Task brief:
Copy exactly the lines of the material below that run from the one containing "Where should I" through the one containing "The width and". Copy no other lines.

Entries shown:
»»

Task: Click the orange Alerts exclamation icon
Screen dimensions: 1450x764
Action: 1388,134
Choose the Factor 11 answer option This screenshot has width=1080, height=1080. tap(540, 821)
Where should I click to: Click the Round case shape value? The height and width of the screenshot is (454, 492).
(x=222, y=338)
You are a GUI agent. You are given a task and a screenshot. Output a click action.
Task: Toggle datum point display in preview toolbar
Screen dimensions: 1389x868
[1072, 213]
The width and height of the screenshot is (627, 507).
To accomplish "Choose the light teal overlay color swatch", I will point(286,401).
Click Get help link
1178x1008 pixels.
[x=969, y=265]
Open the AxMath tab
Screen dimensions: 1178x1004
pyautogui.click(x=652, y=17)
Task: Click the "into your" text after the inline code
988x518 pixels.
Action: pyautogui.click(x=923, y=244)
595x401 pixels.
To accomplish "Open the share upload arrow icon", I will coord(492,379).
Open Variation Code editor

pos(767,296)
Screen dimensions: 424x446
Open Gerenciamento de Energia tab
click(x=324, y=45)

««

Exercise response:
Where should I click to: Click the Round case shape value? The height and width of the screenshot is (454, 492).
(x=222, y=338)
You are a GUI agent. You are given a task and a screenshot. Output a click action.
Task: Toggle datum point display in preview toolbar
Screen dimensions: 1389x868
[1072, 213]
The width and height of the screenshot is (627, 507).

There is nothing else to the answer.